- Film festival poster
- Directed by: Harrison Atkins
- Written by: Harrison Atkins
- Produced by: Lawrence Dai; Adam Kritzer; Joe Swanberg;
- Starring: Lindsay Burdge; Peter Vack; Jennifer Kim; Joe Swanberg; Andrew Ryder; Keith Poulson; Chase Williamson;
- Cinematography: Gideon de Villiers
- Edited by: Harrison Atkins
- Music by: Alan Palomo
- Production company: Forager Films
- Distributed by: Invincible Pictures
- Release dates: September 15, 2015 (TIFF); July 29, 2016 (United States);
- Running time: 83 minutes
- Country: United States
- Language: English

= Lace Crater =

2015 comedy film by Harrison Atkins

Lace Crater is a 2015 American comedy film written and directed by Harrison Atkins; the film marks his first feature full-length film.

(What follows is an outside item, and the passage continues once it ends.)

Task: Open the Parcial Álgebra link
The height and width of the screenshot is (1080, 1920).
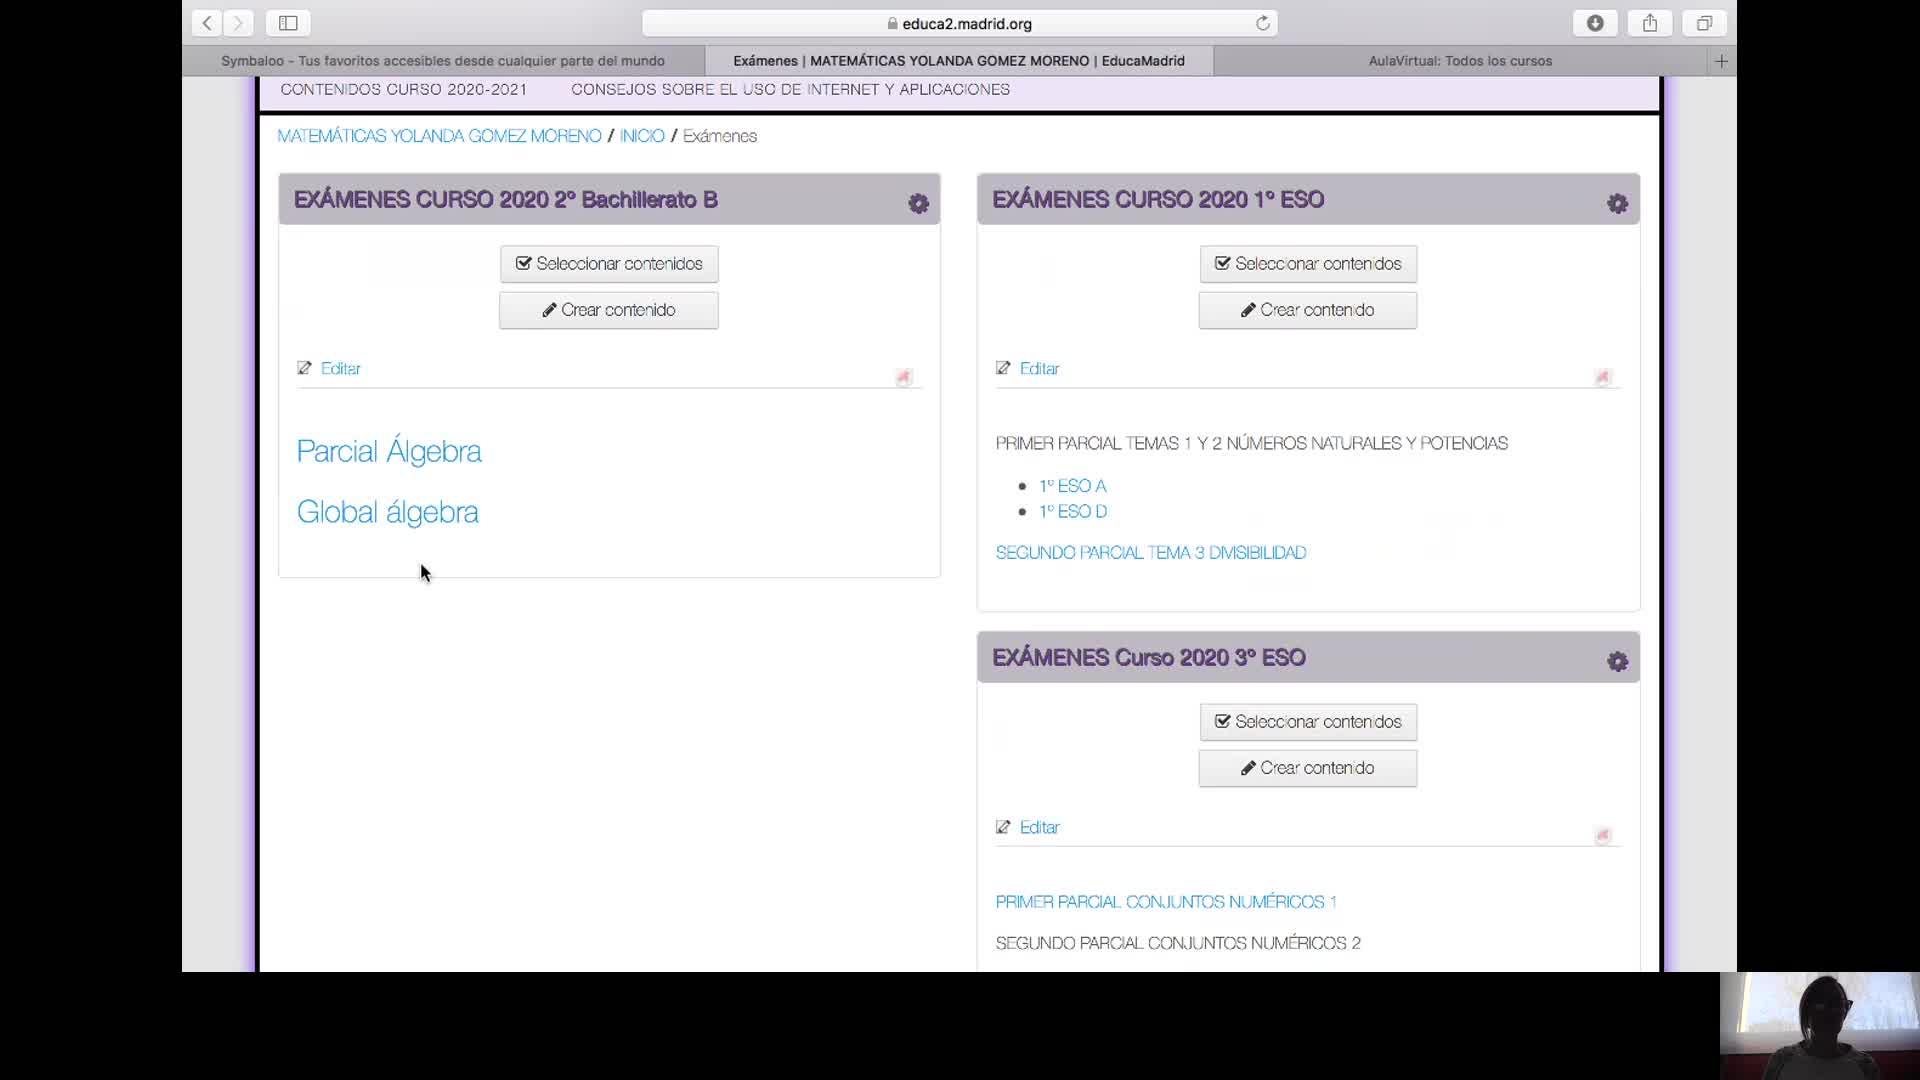Action: tap(389, 451)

The film stars Lindsay Burdge, Peter Vack, Chase Williamson, Joe Swanberg, Jennifer Kim, Keith Poulson and Andrew Ryder. The film had its world premiere on September 15, 2015 in the Vanguard section of the 2015 Toronto International Film Festival. The film had its American premiere at the Cucalorus Film Festival on November 13, 2015. The film was released in a limited release and through video on demand on July 29, 2016, by Invincible Pictures.

==Plot==
An awkward twenty-something begins to go through strange physical changes after a weekend tryst with a ghost.

==Cast==
- Lindsay Burdge as Ruth
- Peter Vack as Michael
- Joe Swanberg as Dean
- Chase Williamson as Ryan
- Jennifer Kim as Claudette
- Keith Poulson as Keith
- Andrew Ryder as Andrew

==Production==
Principal photography began on November 30, 2014, and concluded on December 21, 2014.

==Release==
On September 11, 2015, a teaser trailer from the film was released. The film had its world premiere at the 2015 Toronto International Film Festival on September 15, 2015. It also screened at the Sitges Film Festival on October 15, 2015. It had its American premiere at the Cucalorus Film Festival on November 13, 2015. The film was released on July 29, 2016.